From b107b2d74c52d1575127b8d1d3ed65ef0334bf40 Mon Sep 17 00:00:00 2001
From: =?UTF-8?q?F=C3=A9lix=20Marty?=
 <9808326+fxmarty@users.noreply.github.com>
Date: Thu, 21 Sep 2023 17:36:28 +0200
Subject: [PATCH] working with-past version

---
 optimum/exporters/onnx/convert.py       | 58 ++++++++++++-------------
 optimum/exporters/onnx/model_configs.py | 48 ++++++++++++++------
 optimum/exporters/onnx/model_patcher.py | 26 ++++++++---
 optimum/exporters/onnx/utils.py         |  1 +
 4 files changed, 86 insertions(+), 47 deletions(-)

diff --git a/optimum/exporters/onnx/convert.py b/optimum/exporters/onnx/convert.py
index 821a39cb06b..0b00667e6c8 100644
--- a/optimum/exporters/onnx/convert.py
+++ b/optimum/exporters/onnx/convert.py
@@ -38,6 +38,7 @@
 )
 from ..error_utils import AtolError, MinimumVersionError, OutputMatchError, ShapeError
 from .base import OnnxConfig
+from .model_configs import SpeechT5OnnxConfig
 from .utils import PickableInferenceSession, recursive_to_device
 
 
@@ -142,7 +143,6 @@ def validate_models_outputs(
     if use_subprocess:
         logger.info("Validating models in subprocesses...")
     exceptions = []  # run all validations before raising
-    onnx_paths = []
     for i, model_name in enumerate(models_and_onnx_configs.keys()):
         submodel, sub_onnx_config = models_and_onnx_configs[model_name]
         onnx_model_path = (
@@ -150,7 +150,6 @@ def validate_models_outputs(
             if onnx_files_subpaths is not None
             else output_dir.joinpath(model_name + ".onnx")
         )
-        onnx_paths.append(onnx_model_path)
         try:
             # Model validation is done in subprocesses, as ONNX Runtime has the bad habit of
             # not releasing memory once an InferenceSession is initialized.
@@ -168,12 +167,12 @@ def validate_models_outputs(
                 model_kwargs=model_kwargs,
             )
         except Exception as e:
-            exceptions.append(e)
+            exceptions.append((onnx_model_path, e))
 
     if len(exceptions) != 0:
         for i, exception in enumerate(exceptions[:-1]):
-            logger.error(f"Validation {i} for the model {onnx_paths[i].as_posix()} raised: {exception}")

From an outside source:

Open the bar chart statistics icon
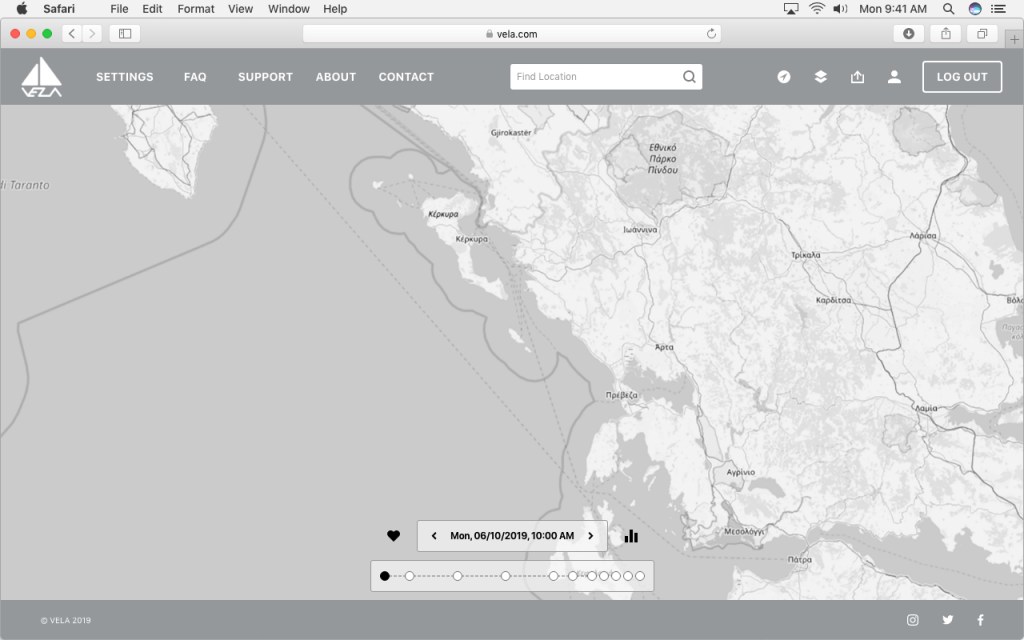1024x640 pixels. (x=631, y=536)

-        raise exceptions[-1]
+            logger.error(f"Validation for the model {exception[0].as_posix()} raised: {exception[1]}")
+        raise exceptions[-1][1]
 
 
 def validate_model_outputs(
@@ -423,9 +422,11 @@ def _run_validation(
 
     if value_failures:
         msg = "\n".join(f"- {t[0]}: max diff = {t[1]}" for t in value_failures)
-        raise AtolError(
-            f"The maximum absolute difference between the output of the reference model and the ONNX exported model is not within the set tolerance {atol}:\n{msg}"
-        )
+        atol_msg = f"The maximum absolute difference between the output of the reference model and the ONNX exported model is not within the set tolerance {atol}:\n{msg}"
+
+        if isinstance(config, SpeechT5OnnxConfig):
+            atol_msg += "\nIMPORTANT NOTE: SpeechT5 uses a dropout at inference and the output validation of ONNX Runtime inference vs PyTorch is expected to fail. Reference: https://github.com/huggingface/transformers/blob/v4.33.2/src/transformers/models/speecht5/modeling_speecht5.py#L727"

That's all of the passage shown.